Installing a new Bios didn't work at all, the laptop kept turning on and off at an interval of 4 seconds or so.

However, when we got to the actual desktop. it runs perfectly fine, so it looks like it only shuts off when watching a video.

So i am going to try to transfer the video to a DVD first so it plays off the DVD and thus does not overheat (if thats the issue) the laptop.

Im gonna test this tommorow along with opening it up and cleaning it. Honestly i dont know a single IT shop here (Quebec) but i figure if its ONLY a problem with running video, that does not exactly merit buying a new laptop. if the DVD trick does not work, i will test streaming. I've never played games on this laptop aside from emulators, and that would be my next test tommorow to see if it shuts off while the ps1 emulator is running. Im crossing my fingers that either streaming/putting them on the DVD gets rid of the problem, since internet and etc work great. 

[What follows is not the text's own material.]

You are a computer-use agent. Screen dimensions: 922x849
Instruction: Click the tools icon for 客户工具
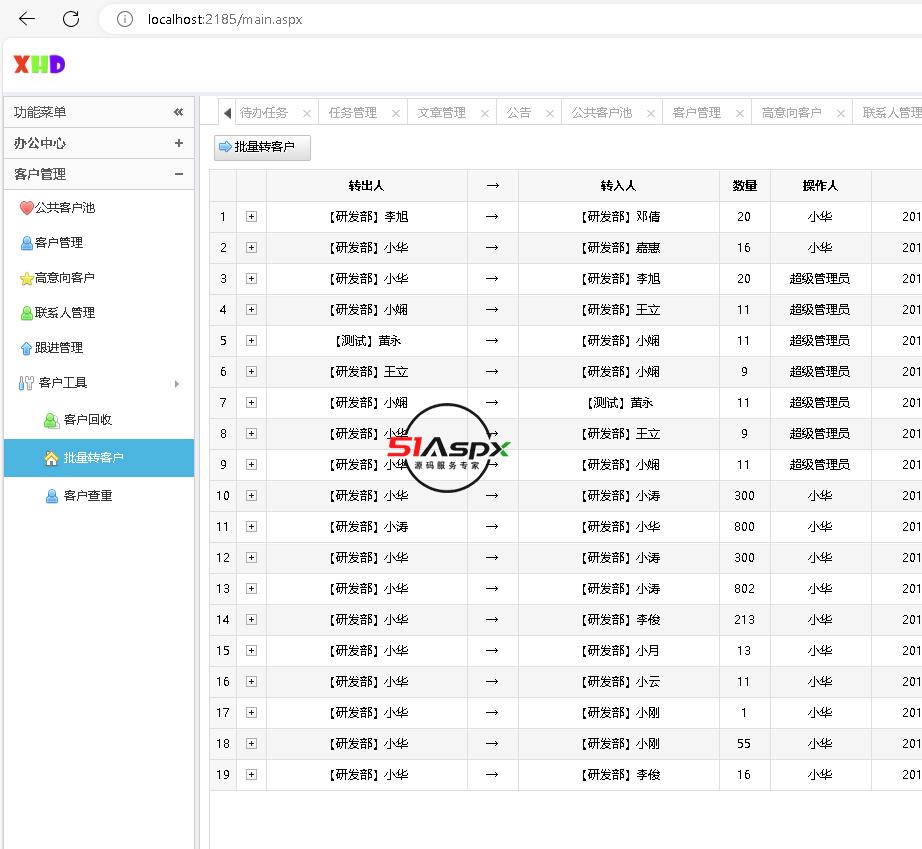(x=26, y=383)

Very much appreciated for the help. Thank you!
Great forums. ray:


----------



## tallin (Apr 26, 2008)

*Re: Acer Aspire 5720 randomly shutting down.*

Okay, but keep me updated on your progress......Ask around for a recommendation regarding a trustworthy IT shop.........It is always good to have one up your sleeve if we cannot help you.

Good luck tomorrow,

best regards, :wave:


----------



## macaronnik (Mar 25, 2010)

*Re: Acer Aspire 5720 randomly shutting down.*

Check your notebook for spyware 
Use nod32 or something like this


----------



## Darknothing (Mar 20, 2010)

*Re: Acer Aspire 5720 randomly shutting down.*

my acer use to shut down, 1yr old, opened it up found cooling system clogged up. simple clean.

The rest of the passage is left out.